**WORK INSTRUCTIONS:**
Lay out these lines as a JSON list of strings, one string per line, with blank lines omitted and the pictures left out.

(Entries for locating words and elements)
++++++++++++++++++++
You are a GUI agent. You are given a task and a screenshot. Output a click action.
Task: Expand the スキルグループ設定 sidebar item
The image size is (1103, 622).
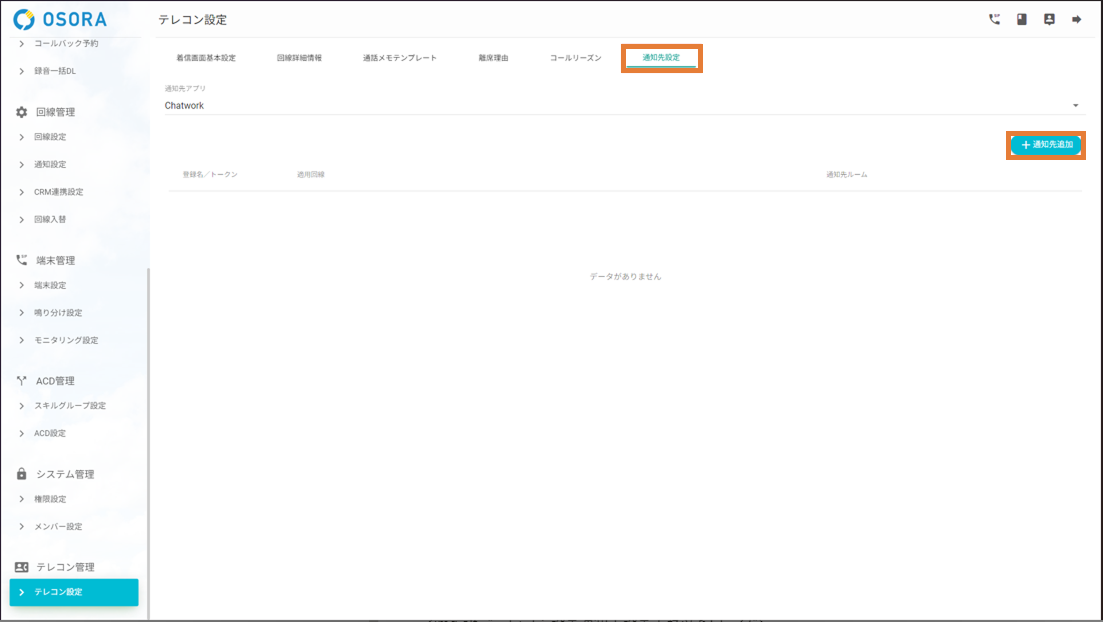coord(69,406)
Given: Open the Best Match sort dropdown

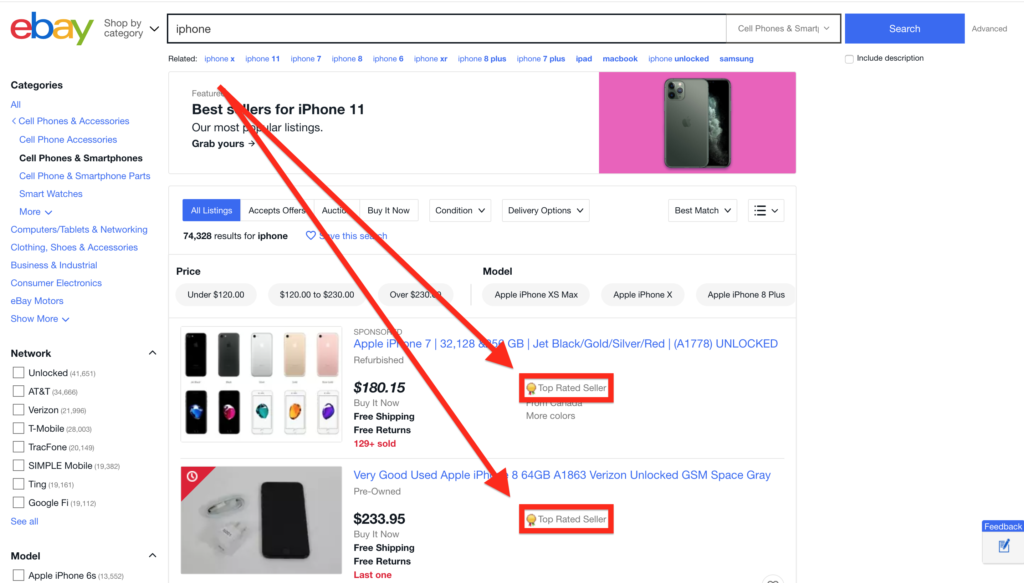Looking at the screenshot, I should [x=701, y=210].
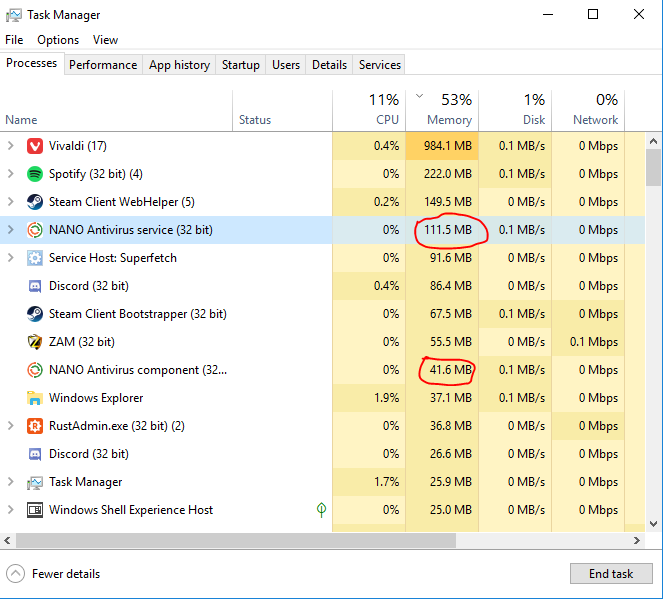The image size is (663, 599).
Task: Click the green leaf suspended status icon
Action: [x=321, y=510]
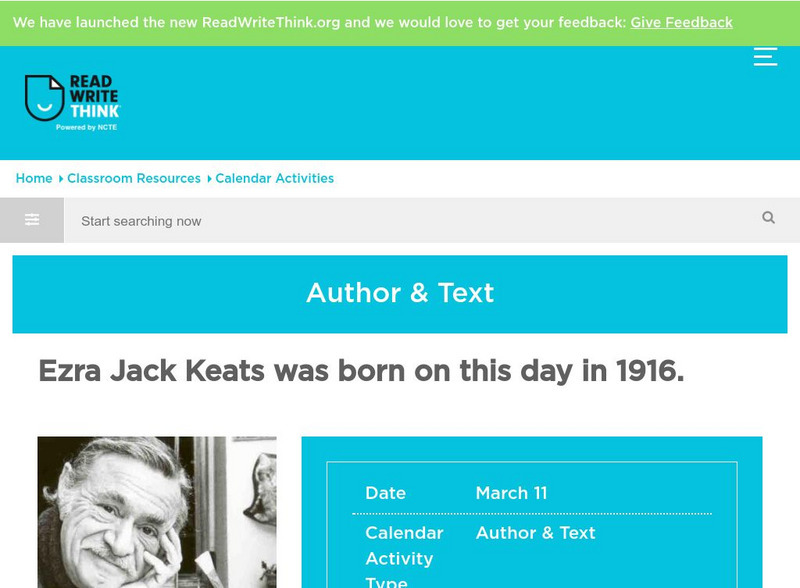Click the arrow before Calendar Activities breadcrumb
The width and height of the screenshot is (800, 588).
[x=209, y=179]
++++++++++++++++++++
**SOLUTION TO THE PROBLEM:**
[
  "You are a GUI agent. You are given a task and a screenshot. Output a click action.",
  "Task: Expand the スキルグループ設定 sidebar item",
  "The image size is (1103, 622).",
  "coord(69,406)",
  "Given: Open the Best Match sort dropdown",
  "Looking at the screenshot, I should [x=701, y=210].",
  "The image size is (663, 599).",
  "Task: Click the green leaf suspended status icon",
  "Action: [x=321, y=510]",
  "Click the arrow before Calendar Activities breadcrumb",
  "The width and height of the screenshot is (800, 588).",
  "[x=209, y=179]"
]